_Exercise 1_
Answer these questions from the school funding passage:
(a) Which GOP presidential candidate is named as having voted for the No Child Left Behind Act?
(b) According to 2011 census data, how many Americans live alone?
(c) What did the writer's parents give up so their children could get the best education possible?
_Exercise 2_
Can you pick up the school funding passage right after its final sentence and keep writing in the same voice?

___ Passage for review ___

Today, we have a GOP presidential candidate (Rick Santorum) who voted for the No Child Left Behind Act even as he was unwilling to put his own children through the broken public school system. Politicians like Santorum routinely vote for public school funding and then hypocritically send their own children to private schools or tutor them at home. Every politician wants to say he or she cares about educating children, but, at the end of the day, a child’s parents have his or her best interest in mind. 

Because the Department of Education is a federal affair, it’s effectively an unjust tax. 33 million Americans (28 percent of all households) live alone, according to 2011 census data. Why should these solo breadwinners be forced to pay for strangers to get an “education?” There are also millions of families who choose to put their children in private schools or homeschool them. How is it just for these families to pay twice—to educate their children and subsidize the neighborhood children? 

I think there is a common misconception that people who send their children to private school or homeschool are über-wealthy and can “afford” to pay taxes for other children to go to public school. Growing up, I remember busybodies asking me, “How can your mom afford to stay home?” Later, when I went to a private high school, the snoops would say: “Oh. Wow. That’s so expensive. What does your dad do?” 

My parents were not über-wealthy. They sacrificed a great deal and gave up buying new cars and going on big-ticket vacations so that my siblings and I could get the best education possible. Many other homeschooling and private school parents I knew growing up were the exact same way. As a kid, I remember thinking that it was unjust for my parents to sacrifice and work so hard for my education and to subsidize the next-door neighbor boys’ free ride to public school.

___ Given records ___

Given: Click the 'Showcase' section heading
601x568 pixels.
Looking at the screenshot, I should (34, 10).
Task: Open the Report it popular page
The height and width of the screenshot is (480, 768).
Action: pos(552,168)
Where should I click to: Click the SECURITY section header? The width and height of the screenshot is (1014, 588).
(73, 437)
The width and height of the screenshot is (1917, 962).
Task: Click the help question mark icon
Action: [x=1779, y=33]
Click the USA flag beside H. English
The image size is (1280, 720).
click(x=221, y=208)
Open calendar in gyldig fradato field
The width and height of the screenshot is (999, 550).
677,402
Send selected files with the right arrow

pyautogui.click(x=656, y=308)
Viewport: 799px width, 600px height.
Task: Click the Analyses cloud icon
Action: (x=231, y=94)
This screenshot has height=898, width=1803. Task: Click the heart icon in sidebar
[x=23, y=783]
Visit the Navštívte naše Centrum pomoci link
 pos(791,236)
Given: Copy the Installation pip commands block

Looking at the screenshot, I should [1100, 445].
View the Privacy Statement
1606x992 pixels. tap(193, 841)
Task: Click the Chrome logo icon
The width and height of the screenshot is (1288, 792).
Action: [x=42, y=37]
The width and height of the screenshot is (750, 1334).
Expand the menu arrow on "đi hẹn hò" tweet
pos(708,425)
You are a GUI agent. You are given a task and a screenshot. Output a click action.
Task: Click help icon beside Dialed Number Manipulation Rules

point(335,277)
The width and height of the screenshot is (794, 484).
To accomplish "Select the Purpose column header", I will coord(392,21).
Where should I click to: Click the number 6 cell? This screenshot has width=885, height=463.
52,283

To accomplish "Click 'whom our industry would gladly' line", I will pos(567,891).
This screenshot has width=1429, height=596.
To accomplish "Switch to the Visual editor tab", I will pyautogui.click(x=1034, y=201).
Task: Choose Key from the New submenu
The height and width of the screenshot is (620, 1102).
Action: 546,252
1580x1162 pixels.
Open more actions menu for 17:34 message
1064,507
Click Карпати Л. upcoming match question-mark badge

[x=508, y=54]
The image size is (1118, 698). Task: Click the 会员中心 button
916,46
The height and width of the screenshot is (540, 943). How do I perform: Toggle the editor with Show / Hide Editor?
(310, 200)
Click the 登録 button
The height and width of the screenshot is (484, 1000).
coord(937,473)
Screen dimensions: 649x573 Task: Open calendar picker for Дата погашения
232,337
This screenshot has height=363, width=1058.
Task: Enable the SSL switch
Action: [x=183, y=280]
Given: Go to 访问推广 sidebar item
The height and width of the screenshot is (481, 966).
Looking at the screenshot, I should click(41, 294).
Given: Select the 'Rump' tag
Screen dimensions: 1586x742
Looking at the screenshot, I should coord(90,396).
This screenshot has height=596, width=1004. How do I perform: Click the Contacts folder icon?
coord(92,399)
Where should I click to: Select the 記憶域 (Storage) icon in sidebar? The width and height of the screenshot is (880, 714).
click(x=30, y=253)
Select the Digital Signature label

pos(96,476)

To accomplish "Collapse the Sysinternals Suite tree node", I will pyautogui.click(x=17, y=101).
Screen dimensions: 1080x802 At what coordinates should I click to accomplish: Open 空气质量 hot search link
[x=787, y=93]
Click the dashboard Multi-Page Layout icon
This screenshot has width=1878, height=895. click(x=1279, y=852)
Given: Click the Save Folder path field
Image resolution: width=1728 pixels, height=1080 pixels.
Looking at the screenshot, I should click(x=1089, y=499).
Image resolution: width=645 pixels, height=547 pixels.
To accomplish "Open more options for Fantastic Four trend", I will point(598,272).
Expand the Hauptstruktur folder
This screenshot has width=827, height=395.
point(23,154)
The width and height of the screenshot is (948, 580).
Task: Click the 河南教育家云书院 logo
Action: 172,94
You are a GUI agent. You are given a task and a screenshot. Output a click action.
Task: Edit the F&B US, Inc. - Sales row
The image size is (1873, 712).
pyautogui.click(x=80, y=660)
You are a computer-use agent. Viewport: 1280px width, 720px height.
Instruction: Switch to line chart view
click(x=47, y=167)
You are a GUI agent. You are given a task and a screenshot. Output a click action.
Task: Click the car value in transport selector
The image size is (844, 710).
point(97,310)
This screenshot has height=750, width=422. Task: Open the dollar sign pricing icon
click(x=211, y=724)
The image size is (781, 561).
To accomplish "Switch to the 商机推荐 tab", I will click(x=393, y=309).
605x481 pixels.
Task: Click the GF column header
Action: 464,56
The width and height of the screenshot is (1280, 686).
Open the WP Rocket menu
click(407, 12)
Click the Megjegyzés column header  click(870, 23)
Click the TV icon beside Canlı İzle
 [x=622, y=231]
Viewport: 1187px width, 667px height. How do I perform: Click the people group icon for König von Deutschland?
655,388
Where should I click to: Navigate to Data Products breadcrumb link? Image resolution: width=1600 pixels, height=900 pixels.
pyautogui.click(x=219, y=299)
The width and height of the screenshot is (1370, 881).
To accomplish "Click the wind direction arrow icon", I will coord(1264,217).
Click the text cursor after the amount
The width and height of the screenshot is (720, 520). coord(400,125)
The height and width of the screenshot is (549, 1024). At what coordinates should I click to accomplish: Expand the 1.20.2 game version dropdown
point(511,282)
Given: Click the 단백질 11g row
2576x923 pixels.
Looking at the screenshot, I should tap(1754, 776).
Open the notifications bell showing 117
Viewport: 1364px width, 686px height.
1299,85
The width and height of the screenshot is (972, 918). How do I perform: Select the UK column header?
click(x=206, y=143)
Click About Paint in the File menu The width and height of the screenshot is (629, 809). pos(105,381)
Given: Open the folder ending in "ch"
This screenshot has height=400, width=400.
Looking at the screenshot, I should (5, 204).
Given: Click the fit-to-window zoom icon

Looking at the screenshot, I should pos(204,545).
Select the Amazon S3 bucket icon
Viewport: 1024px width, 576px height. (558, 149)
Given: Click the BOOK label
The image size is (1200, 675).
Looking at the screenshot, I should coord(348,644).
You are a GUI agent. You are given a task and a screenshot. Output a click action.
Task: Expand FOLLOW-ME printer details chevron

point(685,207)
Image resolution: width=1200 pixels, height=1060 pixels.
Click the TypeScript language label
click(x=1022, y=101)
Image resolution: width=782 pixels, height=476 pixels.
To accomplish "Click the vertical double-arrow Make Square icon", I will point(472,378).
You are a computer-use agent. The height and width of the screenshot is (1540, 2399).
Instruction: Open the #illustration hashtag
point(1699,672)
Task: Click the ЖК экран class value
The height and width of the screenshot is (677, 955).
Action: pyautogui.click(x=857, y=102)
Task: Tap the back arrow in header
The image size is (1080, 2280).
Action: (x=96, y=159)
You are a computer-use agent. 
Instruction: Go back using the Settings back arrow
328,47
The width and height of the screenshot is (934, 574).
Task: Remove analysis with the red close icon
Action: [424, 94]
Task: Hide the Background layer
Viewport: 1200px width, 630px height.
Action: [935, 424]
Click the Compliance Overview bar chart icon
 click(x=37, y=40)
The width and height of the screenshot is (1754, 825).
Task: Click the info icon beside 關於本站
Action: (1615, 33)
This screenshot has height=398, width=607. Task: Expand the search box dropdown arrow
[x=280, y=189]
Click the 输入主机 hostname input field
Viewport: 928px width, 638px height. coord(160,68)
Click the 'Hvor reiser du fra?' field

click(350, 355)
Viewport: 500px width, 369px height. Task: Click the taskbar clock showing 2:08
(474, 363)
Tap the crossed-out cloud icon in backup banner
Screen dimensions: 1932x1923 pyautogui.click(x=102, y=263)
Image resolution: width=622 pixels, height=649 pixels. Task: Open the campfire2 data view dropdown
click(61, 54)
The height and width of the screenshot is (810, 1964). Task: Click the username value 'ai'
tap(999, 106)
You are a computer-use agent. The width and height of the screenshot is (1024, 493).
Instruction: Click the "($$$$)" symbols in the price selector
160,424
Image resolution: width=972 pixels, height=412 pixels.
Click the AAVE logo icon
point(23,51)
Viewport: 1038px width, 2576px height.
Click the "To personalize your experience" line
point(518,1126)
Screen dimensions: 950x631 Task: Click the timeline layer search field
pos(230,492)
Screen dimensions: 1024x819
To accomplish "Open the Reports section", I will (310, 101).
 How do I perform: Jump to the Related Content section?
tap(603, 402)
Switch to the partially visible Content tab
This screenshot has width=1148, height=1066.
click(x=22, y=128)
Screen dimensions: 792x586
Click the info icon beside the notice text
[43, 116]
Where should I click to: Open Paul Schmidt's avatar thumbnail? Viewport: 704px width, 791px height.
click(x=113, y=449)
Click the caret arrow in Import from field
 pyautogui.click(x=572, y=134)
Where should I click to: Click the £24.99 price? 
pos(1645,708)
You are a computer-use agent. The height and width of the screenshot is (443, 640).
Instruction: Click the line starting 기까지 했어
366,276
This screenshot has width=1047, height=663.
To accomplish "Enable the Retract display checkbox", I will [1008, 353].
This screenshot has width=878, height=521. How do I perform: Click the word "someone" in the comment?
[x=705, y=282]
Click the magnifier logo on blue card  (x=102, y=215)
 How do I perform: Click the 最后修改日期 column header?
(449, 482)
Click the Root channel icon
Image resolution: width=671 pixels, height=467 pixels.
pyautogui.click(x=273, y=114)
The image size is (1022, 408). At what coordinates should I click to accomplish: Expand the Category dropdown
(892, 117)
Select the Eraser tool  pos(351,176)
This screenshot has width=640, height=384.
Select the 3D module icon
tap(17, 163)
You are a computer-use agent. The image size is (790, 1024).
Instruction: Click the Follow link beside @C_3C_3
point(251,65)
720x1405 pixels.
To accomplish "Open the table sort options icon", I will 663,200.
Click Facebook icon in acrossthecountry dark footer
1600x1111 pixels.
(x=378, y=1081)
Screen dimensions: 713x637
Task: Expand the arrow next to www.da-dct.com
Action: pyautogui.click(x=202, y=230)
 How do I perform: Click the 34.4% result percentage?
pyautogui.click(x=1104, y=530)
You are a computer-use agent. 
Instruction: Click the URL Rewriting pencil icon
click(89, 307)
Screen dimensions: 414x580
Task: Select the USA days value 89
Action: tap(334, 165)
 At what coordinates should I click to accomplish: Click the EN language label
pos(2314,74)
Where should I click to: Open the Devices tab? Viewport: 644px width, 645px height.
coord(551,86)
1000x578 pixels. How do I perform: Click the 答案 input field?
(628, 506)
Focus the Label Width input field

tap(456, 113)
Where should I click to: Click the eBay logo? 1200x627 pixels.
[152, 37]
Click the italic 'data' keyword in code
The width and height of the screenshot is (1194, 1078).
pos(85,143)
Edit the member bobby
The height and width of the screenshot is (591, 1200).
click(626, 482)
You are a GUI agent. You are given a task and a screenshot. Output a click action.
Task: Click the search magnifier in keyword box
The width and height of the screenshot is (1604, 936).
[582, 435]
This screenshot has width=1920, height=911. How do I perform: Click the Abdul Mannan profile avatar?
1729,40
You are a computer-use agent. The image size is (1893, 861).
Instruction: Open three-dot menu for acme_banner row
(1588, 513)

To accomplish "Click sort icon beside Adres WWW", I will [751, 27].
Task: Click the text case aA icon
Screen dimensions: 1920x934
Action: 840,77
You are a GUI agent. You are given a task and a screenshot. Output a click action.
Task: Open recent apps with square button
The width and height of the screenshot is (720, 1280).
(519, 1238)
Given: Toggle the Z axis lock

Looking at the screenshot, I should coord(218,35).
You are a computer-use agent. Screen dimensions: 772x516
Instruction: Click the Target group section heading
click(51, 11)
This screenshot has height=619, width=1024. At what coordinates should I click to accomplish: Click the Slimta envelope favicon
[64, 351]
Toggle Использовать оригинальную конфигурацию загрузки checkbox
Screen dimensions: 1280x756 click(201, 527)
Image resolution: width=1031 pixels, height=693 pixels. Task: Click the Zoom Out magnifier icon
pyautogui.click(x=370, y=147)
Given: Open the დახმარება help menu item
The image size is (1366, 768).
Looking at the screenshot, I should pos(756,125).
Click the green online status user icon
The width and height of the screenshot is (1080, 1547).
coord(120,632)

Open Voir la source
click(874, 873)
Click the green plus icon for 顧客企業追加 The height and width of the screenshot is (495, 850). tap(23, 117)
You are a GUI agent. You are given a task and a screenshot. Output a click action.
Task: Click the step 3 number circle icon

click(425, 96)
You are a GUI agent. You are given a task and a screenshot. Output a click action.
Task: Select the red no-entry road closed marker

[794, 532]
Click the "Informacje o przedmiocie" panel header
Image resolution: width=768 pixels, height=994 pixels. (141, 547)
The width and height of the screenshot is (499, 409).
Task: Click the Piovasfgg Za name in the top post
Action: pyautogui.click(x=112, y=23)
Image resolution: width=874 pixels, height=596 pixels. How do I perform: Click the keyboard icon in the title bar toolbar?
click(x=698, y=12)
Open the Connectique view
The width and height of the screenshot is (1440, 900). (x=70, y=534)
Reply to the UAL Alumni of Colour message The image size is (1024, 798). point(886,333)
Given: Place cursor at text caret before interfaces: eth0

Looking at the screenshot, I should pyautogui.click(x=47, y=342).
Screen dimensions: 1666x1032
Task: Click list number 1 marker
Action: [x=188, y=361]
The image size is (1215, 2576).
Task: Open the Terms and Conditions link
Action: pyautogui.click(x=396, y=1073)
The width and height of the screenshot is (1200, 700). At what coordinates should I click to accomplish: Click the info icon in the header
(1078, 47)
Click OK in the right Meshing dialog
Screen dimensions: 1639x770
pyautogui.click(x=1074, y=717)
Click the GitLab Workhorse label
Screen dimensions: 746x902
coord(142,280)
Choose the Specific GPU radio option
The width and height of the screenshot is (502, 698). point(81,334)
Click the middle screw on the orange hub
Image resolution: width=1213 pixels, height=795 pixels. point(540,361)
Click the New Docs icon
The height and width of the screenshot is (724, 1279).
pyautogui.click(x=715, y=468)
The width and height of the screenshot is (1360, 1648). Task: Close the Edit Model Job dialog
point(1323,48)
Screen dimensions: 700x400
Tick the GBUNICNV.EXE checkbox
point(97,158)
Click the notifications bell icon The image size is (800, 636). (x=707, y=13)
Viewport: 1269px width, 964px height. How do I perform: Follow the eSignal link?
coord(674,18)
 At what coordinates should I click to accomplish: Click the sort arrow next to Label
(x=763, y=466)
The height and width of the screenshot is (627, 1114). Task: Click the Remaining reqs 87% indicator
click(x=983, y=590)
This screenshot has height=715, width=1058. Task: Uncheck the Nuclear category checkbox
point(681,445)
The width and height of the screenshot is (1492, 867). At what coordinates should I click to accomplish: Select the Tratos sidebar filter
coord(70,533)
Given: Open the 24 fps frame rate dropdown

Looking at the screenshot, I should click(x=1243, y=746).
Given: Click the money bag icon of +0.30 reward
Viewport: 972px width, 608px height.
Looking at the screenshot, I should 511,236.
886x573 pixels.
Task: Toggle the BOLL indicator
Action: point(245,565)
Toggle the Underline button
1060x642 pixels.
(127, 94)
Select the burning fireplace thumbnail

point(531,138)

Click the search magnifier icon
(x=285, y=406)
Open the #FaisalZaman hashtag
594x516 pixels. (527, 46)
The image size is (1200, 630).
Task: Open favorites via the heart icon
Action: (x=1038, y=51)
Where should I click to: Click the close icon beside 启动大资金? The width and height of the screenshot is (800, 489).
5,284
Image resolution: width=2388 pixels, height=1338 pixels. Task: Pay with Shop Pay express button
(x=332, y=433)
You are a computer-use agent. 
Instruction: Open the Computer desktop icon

___

_Response box 1_
(a) Rick Santorum
(b) 33 million (28 percent of all households)
(c) Buying new cars and going on big-ticket vacations

_Response box 2_
I have no problem with public schools that are managed entirely on a local level. Let’s say there’s a town of like-minded people who want to pool their resources together and build a school: They have a town meeting and the majority of residents—including the retirees and single people in the community—are willing to pitch in funds for a public school. The residents are freely vested in the school’s mission and they will spend their collective funds wisely. That kind of public school is fine by me because it’s locally controlled and 100 percent constitutional. 

America’s first public school, in fact, was a perfect example of a local (constitutional) public school. Boston Latin School was established in 1635. It had no national element. It had a strong humanitarian curriculum and students learned how to read, write and multiply—not how to put a condom on a banana. Four signers of the Declaration of Independence, Benjamin Franklin, Samuel Adams, John Hancock, and Robert Treat Paine, attended Boston Latin. (Franklin dropped out before graduating.) 

It costs taxpayers over $10,000 per year to educate the average public school student. For zero cost to the state and under $1,000 a year to themselves, parents can educate their child at home and the child will probably have better academic test scores. Last month, USA Today analyzed a 2009 National Home Education Research Institute study revealing that homeschooled students score higher than public school students by an of average of 37 percentile points. 

So, besides the fact that the Department of Education is unconstitutional, there is no evidence that more money and federal control invariably produce smarter children. My brother is in medical school now and he was homeschooled through sixth grade. 

Some of America’s most successful people were successful precisely because they avoided the federal education system at some point. People like: Tim Tebow, Jason Taylor, Bode Miller, Venus and Serena Williams, Ben Franklin, Albert Einstein, Claude Monet, James Madison, Abraham Lincoln, George Washington, Thomas Jefferson, Thomas Edison, Mark Twain, C.S. Lewis, Robert Frost, Jennifer Love Hewitt, Andrew Carnegie and Frank Lloyd Wright. 

Let’s help children, parents and taxpayers regain their constitutional freedom. Let’s blitz the Department of Education.